The results are very bad: - there are less results with indexation - it took 1 day without index, and 3 days with index...

What do you think about that?

blast • 4.5k views

ADD COMMENT • link updated 22 months ago by Ram 43k • written 12.3 years ago by Manu Prestat 4.1k

score 2 · Answer 1 · 2011-12-20

An excerpt from the Megablast indexing paper's conclusion section:

We presented a new implementation of the seed search phase of MegaBLAST (Zhang et al., 2000) in which seeds are found by searching an index structure of k-mers derived from preprocessing the database. We showed that this ‘indexed MegaBLAST’ is faster than the ‘baseline MegaBLAST’, which preprocesses the query, in most cases and especially for masked databases. When indexed MegaBLAST is slower because there are too many seeds, performance degradation is limited enough that the code can be used in production.

The paper compared indexed/non-indexed human genomes. Perhaps MegaBlast works best on non-redundant sequences (genomic sequences) where there are less seeds. For genbank nt, there would be a large amount of seeds, using up a lot more RAM, maybe slowing down the process?

Ram · Answer 2 · 2015-03-25

Upon reading Megablast paper in 2008, I thought an index might be able to reduce my search time by 50%, after looking at Figure 2, that showed the index was most helpful with short sequences, and hey, shotgun reads range from log 1 to log 2.2 (10-150), so I thought this would work well for a sequencing pipeline.

However, I have gotten only parity performance to megablast without indexation.
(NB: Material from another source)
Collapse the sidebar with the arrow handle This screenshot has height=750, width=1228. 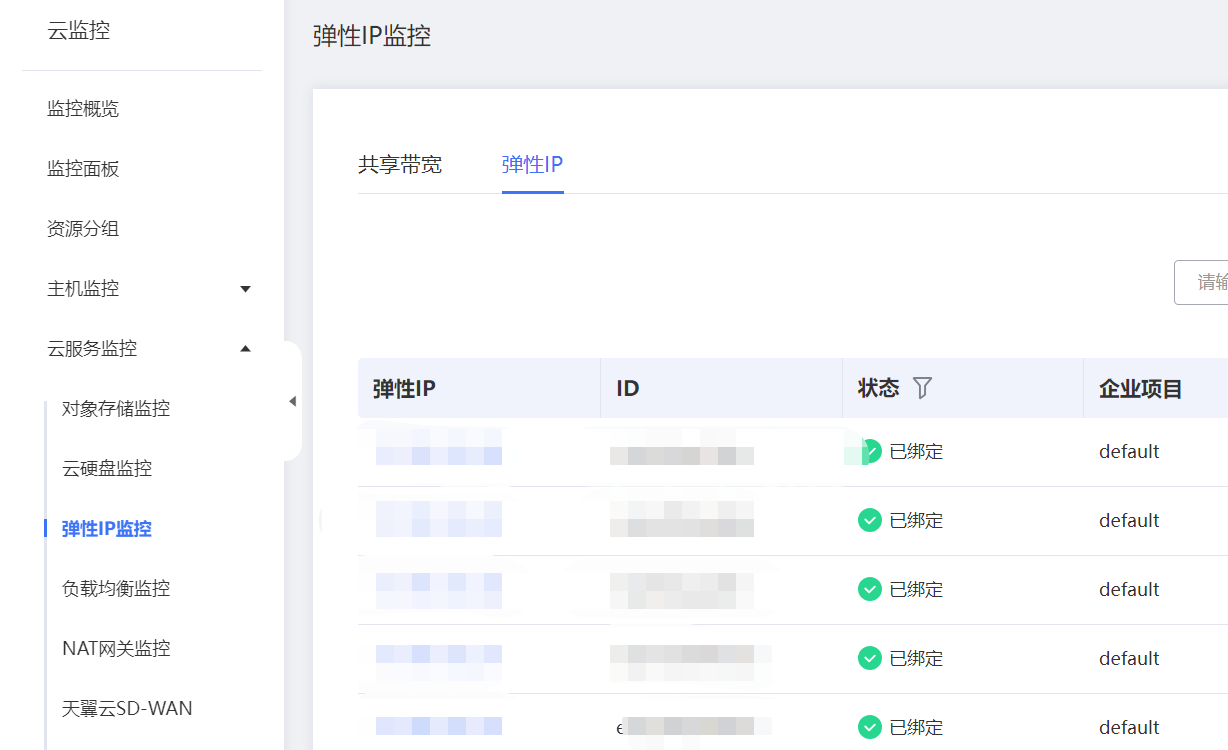click(x=292, y=401)
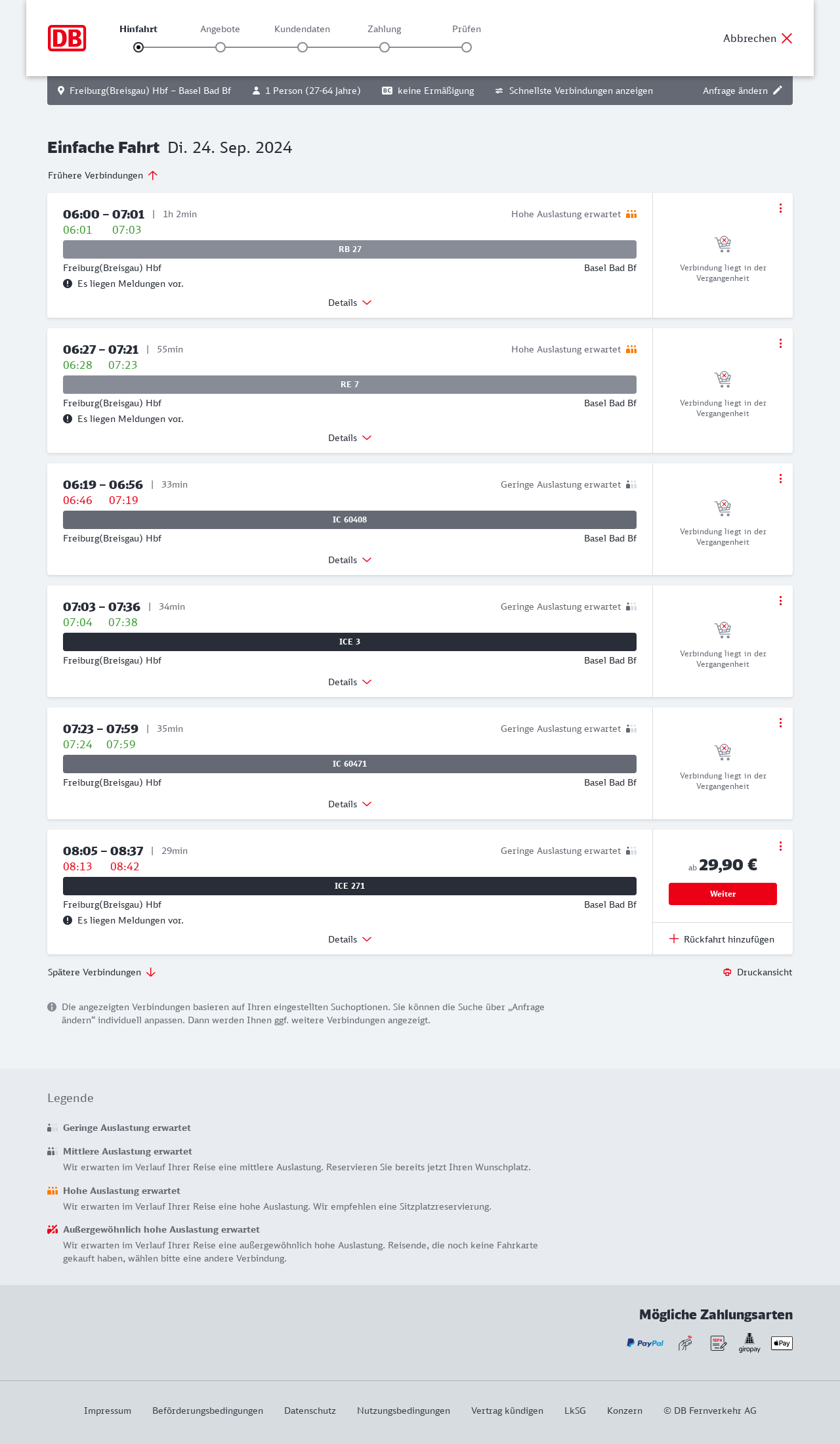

NCBI's help desk told me that the benefit is possible with careful tweaking of the -nmer, -word_size and -evalue parameters depending on the circumstance.

So yeah, any benefit from this does seem to be rare.

A possible reason for dramatically worse performance with an index is lack of sufficient RAM to load the index into memory.

In my recent tests with sufficient memory, with indexation is marginally slower (maybe 5%). However, it should be noted I am generating a high number of homologous hits, which I believe is one of the bad circumstances mentioned in the paper, where indexation does not perform well.

For posterity's sake, anyone who finds this post via search engine may find this information helpful:

Kraken is a recent development in software that uses lookup table similar to the megablast index, but delivers a large speed benefit.

Wood, D. E. & Salzberg, S. L. Kraken: ultrafast metagenomic sequence classification using exact alignments. Genome Biol. 15, R46 (2014).